VCP: Because then you can do the hand-me-down thing and the lousy volunteer thing, because as long as it seems like the kids are having a decent time, then the parents will be happy.

BO: Right. The problem is that maybe then you’re just focusing on the things that the parents see. But there’s a lot behind the scenes that the kids actually need that people just watching the parents’ reactions would never realize.

I’m happy if both kids and parents can win, but that’s not my end game. I want to see kids valued just because God values them for who they are.

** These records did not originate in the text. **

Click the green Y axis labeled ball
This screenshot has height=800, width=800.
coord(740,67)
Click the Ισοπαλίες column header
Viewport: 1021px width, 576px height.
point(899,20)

VCP: That’s a really important point. It’s a paradigm shift to change your thinking from, “Here are some tips to make kids’ ministry better,” to something really crucial: “These kids matter just because they’re children.”

BO: I think if a pastor just ministers to kids and didn’t do anything with adults or parents, it would still be a great church and God would be pleased.

Becky Olmstead is the Women and Kids pastor at the Vineyard Church of the Rockies. She and her husband Rick are members of the Vineyard Executive Team and are passionate advocates for Kids and Teens in the church. We talked to her about her passion for kids’ ministry.